Fig. 1. Schematic of putative hSVCT1 and -2 secondary structure.
Topological plot showing predicted N-glycosylation sites in hSVCT1 (open) and hSVCT2 (shaded).
2. Tunicamycin treatment inhibits hSVCT1 and -2 transport activity, expression and targeting in HepG2 cells
First, we examined the effect of tunicamycin on [14C]-ascorbic acid uptake in HepG2 cells. Results showed that tunicamycin (2µg/ml) inhibited endogenous ascorbic acid uptake (~45%) compared to controls. Similarly in hSVCT1 and -2-YFP stably expressing HepG2 cells, tunicamycin significantly decreased (p<0.05) ascorbic acid uptake (Fig. 2A & B). Notably, mean fluorescence intensity decreased in parallel (Fig. 2A & B) suggesting a decreased level of transporter expression was responsible for the impaired uptake. Western blot analysis showed that hSVCT1 and -2-YFP (~90 and ~95 kDa, respectively) were shifted to a lower size (representative of their predicted molecular weight ~ 80 and ~85 kDa) when treated either with tunicamycin or PNGaseF (Fig. 2C & D). Finally, HepG2 cells transiently transfected with hSVCT1-YFP and simultaneously treated with tunicamycin revealed that hSVCT1-YFP expression at the cell surface was impaired such that hSVCT1-YFP was retained intracellularly compared to control (untreated) cells (Fig. 2E). In contrast, the same treatment in hSVCT2-YFP expressing cells did not prevent hSVCT2 targeting to the cell surface, although fluorescence intensity was decreased (Fig. 2F). In parallel, experiments revealed that tunicamycin did not prevent membrane targeting of the folate transporter (hRFC) in HepG2 cells (data not shown) as reported previously [19]. These results suggest that glycosylation is important for hSVCT1 and -2 expression. To gain molecular insight into the role of specific glycosylation sites in hSVCT properties we subsequently utilized a mutagenesis approach.
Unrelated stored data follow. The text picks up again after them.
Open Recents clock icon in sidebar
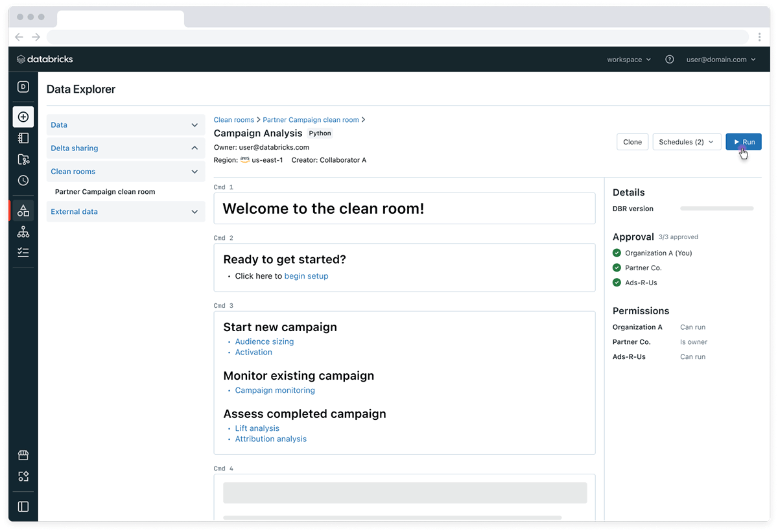Image resolution: width=778 pixels, height=532 pixels. (x=23, y=181)
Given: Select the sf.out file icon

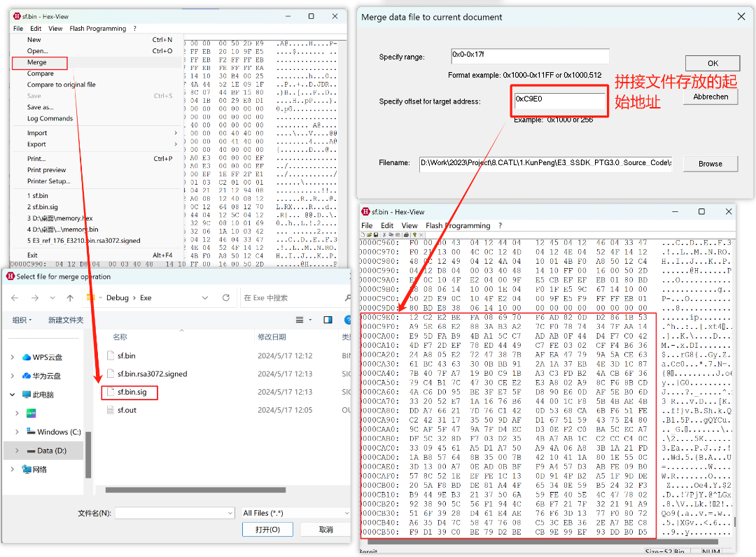Looking at the screenshot, I should pos(110,410).
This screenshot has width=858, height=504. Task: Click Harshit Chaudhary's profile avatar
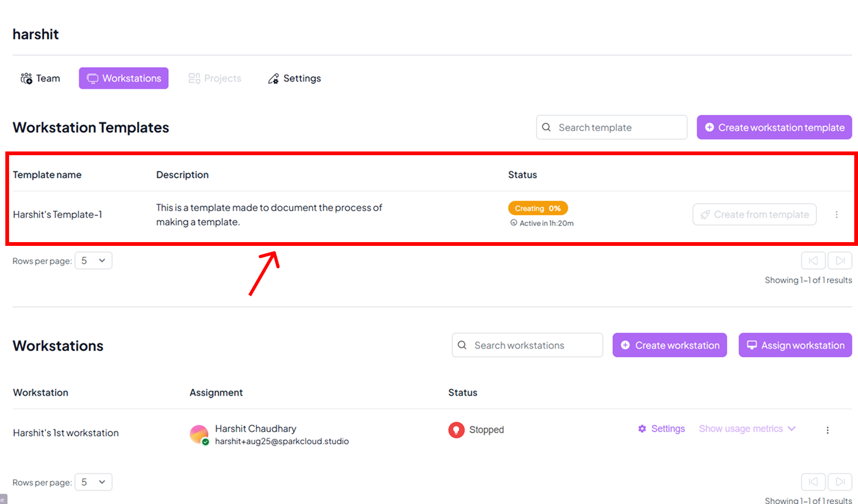point(199,434)
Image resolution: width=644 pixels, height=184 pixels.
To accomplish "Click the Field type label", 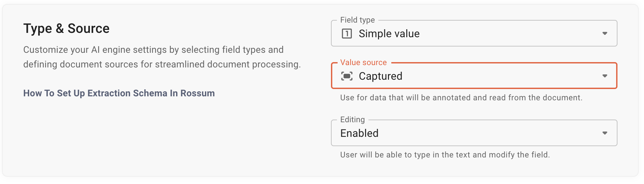I will [x=357, y=20].
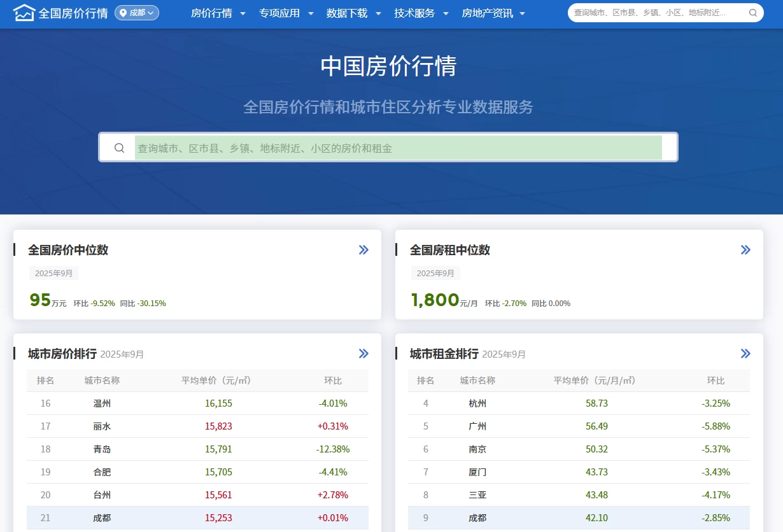Expand the 房价行情 menu
This screenshot has width=783, height=532.
point(218,13)
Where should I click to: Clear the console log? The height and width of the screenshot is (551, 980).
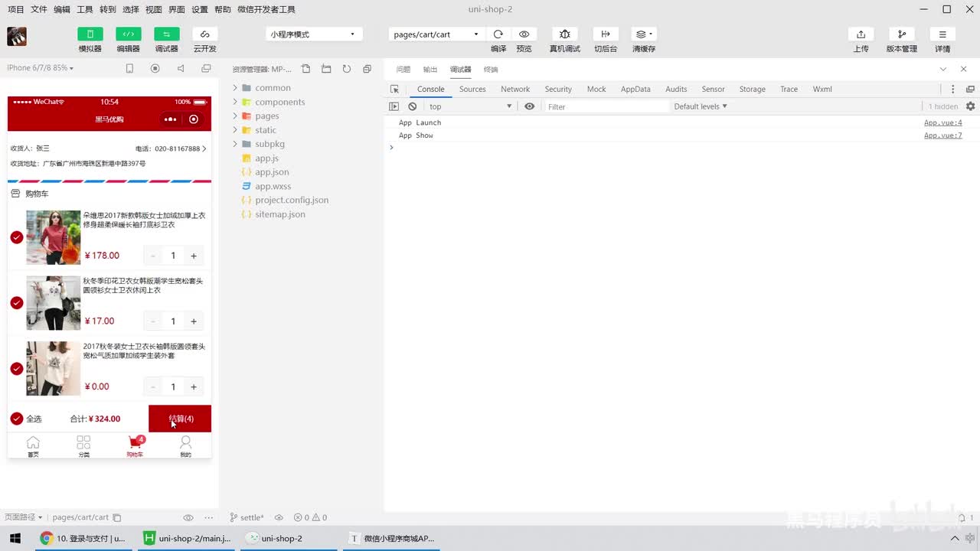tap(412, 106)
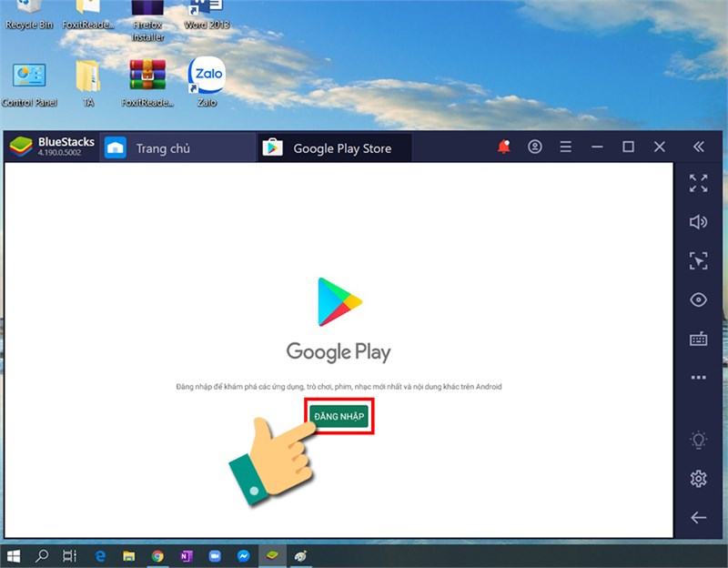Viewport: 728px width, 568px height.
Task: Open Zalo shortcut on desktop
Action: click(x=207, y=82)
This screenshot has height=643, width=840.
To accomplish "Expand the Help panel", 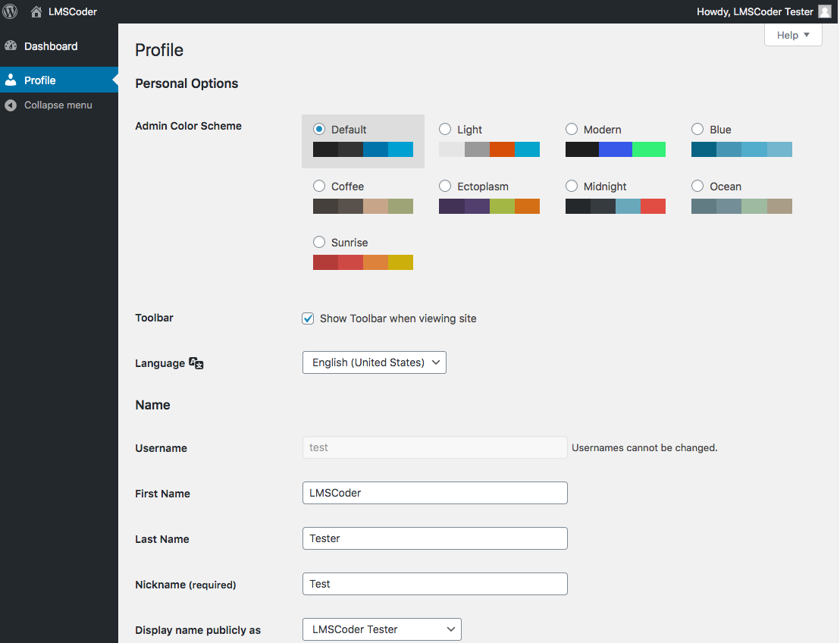I will (x=792, y=35).
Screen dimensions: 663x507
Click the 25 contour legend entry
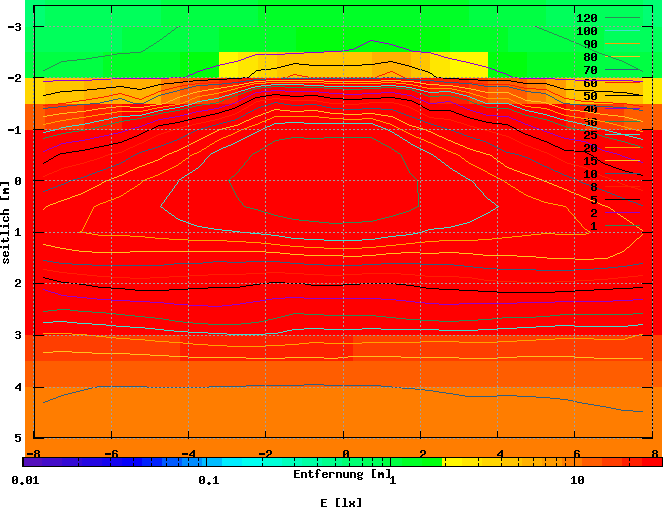590,135
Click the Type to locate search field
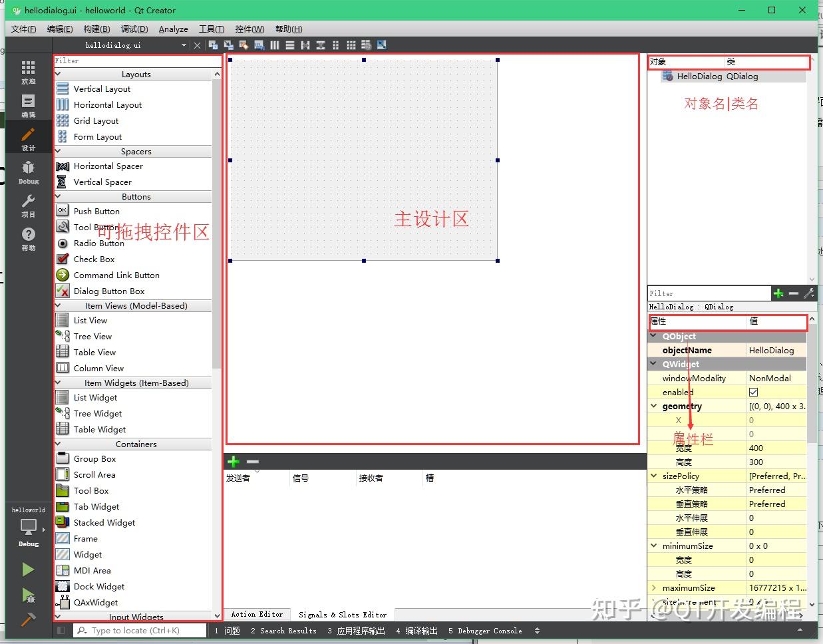Viewport: 823px width, 644px height. (x=140, y=630)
Fig. 2. Effect of tunicamycin treatment on hSVCT1 and -2 properties in HepG2 cells.
[14C]-ascorbic acid uptake and flow cytometry measurements of hSVCT1-YFP (A) or hSVCT2-YFP (B) expressing stable HepG2 cells with or without tunicamycin treatment (2µg/ml, 48 hrs). C& D, Western blot analysis after tunicamycin and PNGaseF treatment of stable HepG2 cells as described in “Materials and Methods”. E&F, lateral (xy) images of hSVCT1 and hSVCT2-YFP transiently transfected cells treated with tunicamycin (2µg/ml, 48 hrs)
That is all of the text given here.